Count the lines in the items below that contain the word "width". Reply with the number only.

Listing »
----------------
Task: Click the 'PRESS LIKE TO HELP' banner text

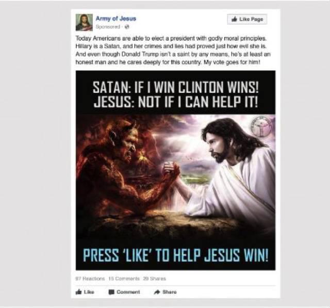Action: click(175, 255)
----------------
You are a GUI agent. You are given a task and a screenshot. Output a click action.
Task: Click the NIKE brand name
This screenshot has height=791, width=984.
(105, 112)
----------------
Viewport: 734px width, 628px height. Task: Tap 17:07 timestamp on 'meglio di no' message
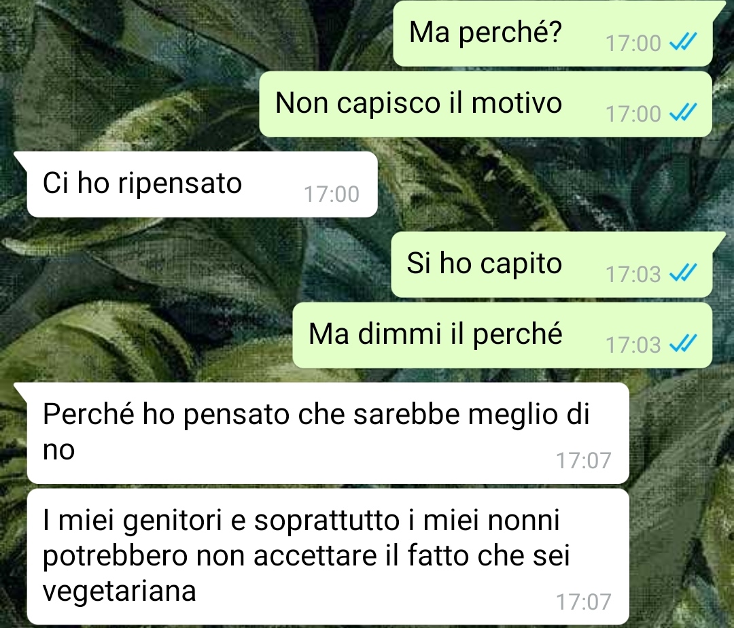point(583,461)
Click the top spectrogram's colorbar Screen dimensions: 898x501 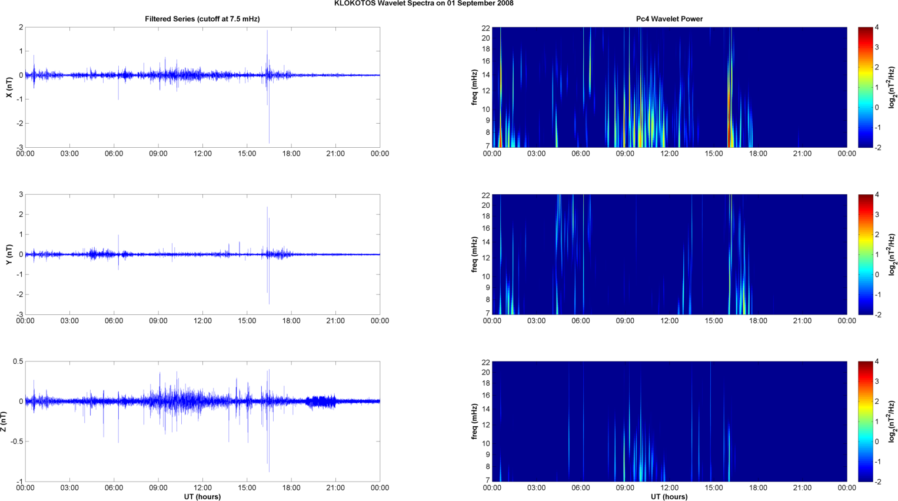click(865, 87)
----------------
Reply »
2